Your tree
is just a dict with up to 10 key-value pairs. In bigger tree, there aren't any more key-value pairs. There are more values inside the values inside the … inside the key-value pairs, but there's still only 10 key-value pairs in the dict. And a dict with around 10 key-value pairs taking 368 bytes seems like about what you should expect.1
As the docs for getsizeof
say:
Only the memory consumption directly attributed to the object is accounted for, not the memory consumption of objects it refers to.
…
See recursive sizeof recipe for an example of using getsizeof()
recursively to find the size of containers and all their contents.
Since you don't actually have a completely arbitrary data structure, but just a dict of dicts of etc. And, while you do have some shared references (e.g., if you read the number 1234567
while you already have an int with the same value in memory, Python will just reuse the same object), if you're trying to verify that you can fit into 1.5MB, you really want a worst-case measurement, so you probably want to skip the check for already-seen values.
So, you can write something simpler instead of using that recipe if you want. But the idea will be the same:
def total_dict_size(d):
size = sys.getsizeof(d)
if isinstance(d, dict):
for key, value in d.items():
size += sys.getsizeof(key) + total_dict_size(value)
return size
Your xtree
, on the other hand, is a dict with 8999999 key-value pairs. Doing the same back-of-the-envelope calculation, I'd expect that to be a bit under 300MB. Instead, it's a bit over 300MB. Close enough.
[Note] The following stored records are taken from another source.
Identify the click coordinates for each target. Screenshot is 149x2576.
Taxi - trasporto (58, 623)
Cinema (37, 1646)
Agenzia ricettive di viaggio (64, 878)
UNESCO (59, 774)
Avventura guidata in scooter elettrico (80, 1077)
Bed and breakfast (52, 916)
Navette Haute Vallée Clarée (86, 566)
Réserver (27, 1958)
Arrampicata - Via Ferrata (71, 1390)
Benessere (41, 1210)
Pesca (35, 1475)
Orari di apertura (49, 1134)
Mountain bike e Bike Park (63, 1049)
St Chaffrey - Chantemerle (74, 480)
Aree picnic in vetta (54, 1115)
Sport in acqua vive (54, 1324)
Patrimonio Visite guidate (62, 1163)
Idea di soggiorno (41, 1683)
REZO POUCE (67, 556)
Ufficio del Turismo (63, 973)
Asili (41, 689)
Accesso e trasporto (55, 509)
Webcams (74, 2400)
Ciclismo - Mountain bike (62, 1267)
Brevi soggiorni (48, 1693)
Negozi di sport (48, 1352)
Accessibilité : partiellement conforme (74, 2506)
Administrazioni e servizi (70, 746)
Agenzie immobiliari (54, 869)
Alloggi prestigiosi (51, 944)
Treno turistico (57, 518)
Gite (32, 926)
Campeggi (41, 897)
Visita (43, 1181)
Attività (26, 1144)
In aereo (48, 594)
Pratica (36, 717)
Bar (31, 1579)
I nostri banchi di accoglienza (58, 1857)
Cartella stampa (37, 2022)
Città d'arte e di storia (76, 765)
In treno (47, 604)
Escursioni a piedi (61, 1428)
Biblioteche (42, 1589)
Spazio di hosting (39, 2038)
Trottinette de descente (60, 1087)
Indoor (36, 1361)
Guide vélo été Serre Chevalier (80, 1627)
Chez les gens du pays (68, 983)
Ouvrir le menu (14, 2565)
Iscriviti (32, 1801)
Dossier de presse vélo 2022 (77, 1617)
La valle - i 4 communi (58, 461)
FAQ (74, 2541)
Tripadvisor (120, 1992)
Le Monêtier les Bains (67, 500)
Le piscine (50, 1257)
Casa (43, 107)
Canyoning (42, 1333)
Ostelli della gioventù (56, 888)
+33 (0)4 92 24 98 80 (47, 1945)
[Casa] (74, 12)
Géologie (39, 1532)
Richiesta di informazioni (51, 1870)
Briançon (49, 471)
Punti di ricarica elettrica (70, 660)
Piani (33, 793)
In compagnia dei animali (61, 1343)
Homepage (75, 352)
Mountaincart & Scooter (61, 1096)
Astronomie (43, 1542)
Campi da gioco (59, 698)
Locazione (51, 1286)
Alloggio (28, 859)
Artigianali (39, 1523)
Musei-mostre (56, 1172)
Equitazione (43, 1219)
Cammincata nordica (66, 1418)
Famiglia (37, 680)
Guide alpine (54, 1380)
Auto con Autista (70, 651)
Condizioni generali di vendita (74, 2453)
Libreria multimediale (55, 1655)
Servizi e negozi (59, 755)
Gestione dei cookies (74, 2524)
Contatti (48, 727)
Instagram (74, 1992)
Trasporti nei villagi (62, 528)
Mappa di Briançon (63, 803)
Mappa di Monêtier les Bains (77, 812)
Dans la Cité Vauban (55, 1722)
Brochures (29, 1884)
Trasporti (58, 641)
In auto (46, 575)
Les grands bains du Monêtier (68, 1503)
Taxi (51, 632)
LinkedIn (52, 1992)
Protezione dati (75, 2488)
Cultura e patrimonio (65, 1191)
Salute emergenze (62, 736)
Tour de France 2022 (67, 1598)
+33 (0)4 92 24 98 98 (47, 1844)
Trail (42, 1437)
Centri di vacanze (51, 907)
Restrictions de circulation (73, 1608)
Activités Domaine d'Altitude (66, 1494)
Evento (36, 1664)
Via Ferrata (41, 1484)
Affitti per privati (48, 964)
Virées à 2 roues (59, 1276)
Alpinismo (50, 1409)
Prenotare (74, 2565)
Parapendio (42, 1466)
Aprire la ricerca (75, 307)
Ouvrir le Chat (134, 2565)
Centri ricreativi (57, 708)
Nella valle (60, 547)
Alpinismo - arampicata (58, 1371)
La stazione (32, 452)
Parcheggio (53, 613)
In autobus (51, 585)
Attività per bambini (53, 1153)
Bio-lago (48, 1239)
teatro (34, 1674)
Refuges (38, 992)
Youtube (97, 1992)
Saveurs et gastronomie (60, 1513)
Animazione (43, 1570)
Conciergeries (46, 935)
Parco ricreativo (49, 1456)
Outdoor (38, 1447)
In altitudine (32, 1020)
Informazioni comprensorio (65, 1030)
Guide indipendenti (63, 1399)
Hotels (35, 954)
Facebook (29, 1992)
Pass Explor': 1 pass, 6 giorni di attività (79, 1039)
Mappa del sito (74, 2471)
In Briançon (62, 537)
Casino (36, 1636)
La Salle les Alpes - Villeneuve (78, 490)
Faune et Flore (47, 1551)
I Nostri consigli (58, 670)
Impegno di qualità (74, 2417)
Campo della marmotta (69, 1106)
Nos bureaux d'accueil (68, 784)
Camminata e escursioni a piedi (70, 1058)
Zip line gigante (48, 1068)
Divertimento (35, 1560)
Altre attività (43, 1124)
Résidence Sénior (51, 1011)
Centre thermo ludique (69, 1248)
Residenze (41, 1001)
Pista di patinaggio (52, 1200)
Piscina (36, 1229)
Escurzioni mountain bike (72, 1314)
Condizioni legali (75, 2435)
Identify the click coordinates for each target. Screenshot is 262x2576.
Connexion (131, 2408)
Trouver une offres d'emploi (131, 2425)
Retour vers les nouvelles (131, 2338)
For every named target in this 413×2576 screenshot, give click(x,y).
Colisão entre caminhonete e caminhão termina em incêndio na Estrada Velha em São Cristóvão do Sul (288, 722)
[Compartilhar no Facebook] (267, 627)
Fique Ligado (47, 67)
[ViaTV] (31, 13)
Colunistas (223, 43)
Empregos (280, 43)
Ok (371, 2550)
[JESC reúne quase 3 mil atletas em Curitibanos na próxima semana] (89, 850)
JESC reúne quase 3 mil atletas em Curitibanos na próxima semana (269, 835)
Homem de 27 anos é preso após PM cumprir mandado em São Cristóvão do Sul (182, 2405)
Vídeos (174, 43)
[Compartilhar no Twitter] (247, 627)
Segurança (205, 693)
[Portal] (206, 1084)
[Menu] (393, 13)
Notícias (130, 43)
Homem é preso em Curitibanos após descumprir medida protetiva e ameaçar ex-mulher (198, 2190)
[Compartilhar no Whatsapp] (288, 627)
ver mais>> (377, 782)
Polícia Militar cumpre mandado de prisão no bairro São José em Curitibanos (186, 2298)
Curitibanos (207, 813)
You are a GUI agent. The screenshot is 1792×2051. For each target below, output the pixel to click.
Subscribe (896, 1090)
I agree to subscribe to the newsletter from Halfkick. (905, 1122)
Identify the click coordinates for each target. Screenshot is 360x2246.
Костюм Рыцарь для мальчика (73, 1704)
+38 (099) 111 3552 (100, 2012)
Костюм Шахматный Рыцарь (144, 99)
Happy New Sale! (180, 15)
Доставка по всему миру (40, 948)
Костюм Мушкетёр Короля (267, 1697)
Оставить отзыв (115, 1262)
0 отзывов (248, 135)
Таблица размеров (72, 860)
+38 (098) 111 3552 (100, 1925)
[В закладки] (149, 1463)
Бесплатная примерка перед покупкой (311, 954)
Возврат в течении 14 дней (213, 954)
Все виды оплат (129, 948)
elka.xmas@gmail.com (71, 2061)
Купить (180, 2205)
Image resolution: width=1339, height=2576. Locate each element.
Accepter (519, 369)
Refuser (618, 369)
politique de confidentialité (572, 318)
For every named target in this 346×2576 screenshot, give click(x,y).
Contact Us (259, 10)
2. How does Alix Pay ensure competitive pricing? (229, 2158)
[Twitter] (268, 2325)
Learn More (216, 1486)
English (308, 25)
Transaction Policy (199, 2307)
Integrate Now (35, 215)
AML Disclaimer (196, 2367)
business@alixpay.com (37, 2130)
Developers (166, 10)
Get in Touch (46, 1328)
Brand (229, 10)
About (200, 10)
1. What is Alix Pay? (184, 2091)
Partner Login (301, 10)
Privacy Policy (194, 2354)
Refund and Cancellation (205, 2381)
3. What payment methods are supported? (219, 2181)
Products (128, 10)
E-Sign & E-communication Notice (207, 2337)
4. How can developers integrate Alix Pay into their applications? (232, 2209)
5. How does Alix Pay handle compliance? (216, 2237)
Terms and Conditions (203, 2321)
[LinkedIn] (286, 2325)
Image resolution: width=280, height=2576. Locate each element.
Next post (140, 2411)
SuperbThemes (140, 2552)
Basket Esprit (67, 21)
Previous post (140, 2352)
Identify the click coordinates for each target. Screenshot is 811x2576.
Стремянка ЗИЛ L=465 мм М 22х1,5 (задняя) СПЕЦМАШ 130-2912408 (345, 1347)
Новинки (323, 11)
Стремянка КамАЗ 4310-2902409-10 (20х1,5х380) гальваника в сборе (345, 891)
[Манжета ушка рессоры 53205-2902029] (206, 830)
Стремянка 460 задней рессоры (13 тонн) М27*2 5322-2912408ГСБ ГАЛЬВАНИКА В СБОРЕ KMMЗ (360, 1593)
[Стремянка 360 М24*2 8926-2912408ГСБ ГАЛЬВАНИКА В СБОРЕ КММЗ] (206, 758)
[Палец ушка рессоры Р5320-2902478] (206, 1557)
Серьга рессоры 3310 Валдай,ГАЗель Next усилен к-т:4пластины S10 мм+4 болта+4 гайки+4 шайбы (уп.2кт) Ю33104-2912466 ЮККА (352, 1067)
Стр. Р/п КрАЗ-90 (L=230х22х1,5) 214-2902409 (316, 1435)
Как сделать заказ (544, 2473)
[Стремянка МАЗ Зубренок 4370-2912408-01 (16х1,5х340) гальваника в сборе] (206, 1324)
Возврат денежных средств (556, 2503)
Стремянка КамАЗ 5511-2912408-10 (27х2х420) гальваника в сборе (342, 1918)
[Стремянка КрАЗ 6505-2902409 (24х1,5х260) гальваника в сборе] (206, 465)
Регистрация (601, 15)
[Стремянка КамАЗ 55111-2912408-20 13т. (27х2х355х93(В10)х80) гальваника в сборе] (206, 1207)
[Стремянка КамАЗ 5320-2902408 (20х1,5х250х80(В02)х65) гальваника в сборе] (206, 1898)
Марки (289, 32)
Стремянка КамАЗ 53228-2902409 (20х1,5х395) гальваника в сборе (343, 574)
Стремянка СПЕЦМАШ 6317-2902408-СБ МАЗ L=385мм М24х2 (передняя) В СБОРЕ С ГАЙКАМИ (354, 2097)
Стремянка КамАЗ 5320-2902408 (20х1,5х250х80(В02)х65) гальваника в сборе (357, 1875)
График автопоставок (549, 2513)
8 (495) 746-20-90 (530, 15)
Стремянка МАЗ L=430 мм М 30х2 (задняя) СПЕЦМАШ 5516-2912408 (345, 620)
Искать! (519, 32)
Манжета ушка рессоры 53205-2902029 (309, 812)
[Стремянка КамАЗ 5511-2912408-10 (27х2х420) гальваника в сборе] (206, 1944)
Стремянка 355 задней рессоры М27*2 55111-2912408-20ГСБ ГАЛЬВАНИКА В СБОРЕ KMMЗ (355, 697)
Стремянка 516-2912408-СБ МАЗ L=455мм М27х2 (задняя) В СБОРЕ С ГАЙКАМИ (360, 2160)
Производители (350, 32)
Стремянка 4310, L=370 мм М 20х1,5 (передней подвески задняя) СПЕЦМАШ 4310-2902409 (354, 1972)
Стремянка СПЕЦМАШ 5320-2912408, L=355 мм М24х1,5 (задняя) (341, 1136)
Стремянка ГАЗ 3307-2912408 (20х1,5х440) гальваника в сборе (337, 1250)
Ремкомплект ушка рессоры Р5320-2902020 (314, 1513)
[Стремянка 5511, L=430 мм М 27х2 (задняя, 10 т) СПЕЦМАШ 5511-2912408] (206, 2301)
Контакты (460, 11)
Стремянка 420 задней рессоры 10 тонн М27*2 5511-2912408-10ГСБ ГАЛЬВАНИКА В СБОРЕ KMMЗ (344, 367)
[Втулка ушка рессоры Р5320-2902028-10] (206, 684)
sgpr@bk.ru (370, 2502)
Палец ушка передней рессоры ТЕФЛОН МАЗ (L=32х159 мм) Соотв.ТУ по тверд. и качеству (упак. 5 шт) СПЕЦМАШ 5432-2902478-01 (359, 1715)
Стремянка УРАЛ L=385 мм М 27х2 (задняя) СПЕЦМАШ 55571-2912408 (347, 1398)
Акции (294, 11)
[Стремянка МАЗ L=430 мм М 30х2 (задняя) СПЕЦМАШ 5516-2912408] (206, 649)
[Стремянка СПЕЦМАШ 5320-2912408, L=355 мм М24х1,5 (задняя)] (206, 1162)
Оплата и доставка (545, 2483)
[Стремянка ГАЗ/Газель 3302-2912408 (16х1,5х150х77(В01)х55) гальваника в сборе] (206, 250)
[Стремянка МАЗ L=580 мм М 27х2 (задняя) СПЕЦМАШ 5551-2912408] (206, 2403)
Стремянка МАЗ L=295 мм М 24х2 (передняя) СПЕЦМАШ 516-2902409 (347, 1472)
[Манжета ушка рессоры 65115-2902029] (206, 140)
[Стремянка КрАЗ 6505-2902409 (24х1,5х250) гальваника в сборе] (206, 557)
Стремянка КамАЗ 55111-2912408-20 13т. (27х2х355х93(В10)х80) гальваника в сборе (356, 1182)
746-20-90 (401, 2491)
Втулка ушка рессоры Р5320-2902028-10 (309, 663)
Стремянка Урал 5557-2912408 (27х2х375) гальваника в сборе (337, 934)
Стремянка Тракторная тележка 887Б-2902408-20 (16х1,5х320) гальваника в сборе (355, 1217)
And you're also storing the 8999999 7-digit integers on the heap. To take some nice round numbers, let's say there are 5M distinct integers that don't fall into the handful of small values pre-created and cached by CPython. Each of those integers is small enough to fit into one 30-bit digit, so they take 28 bytes apiece on 64-bit CPython. So, that's another 140MB not accounted for in sys.getsizeof(xtree)
(but they are accounted for—in fact, over-accounted, with the worst-case-measuring implementation given) if you call the recursive function above on either tree
or xtree
.
So, your total memory use between tree
, xtree
, and the actual integers is probably somewhere on the order of 750MB, which doesn't quite fit the < 1.5MB
requirement.
1. Every Python object has some fixed header overhead, for things like the refcount, the pointer to the type, etc., plus type-specific things, like the length for most container types. Call that 64 bytes. A dict then has a hash table. It needs to be a bit bigger than 10 slots, to keep the load well below 1.0; call it 13 slots. Each slot needs a hash value, a reference to the key, and a reference to the value, so that's 3 pointers, or 24 bytes. 64 + 13 * 24 = 376. So that back-of-the-envelope calculation is off by only 8 bytes…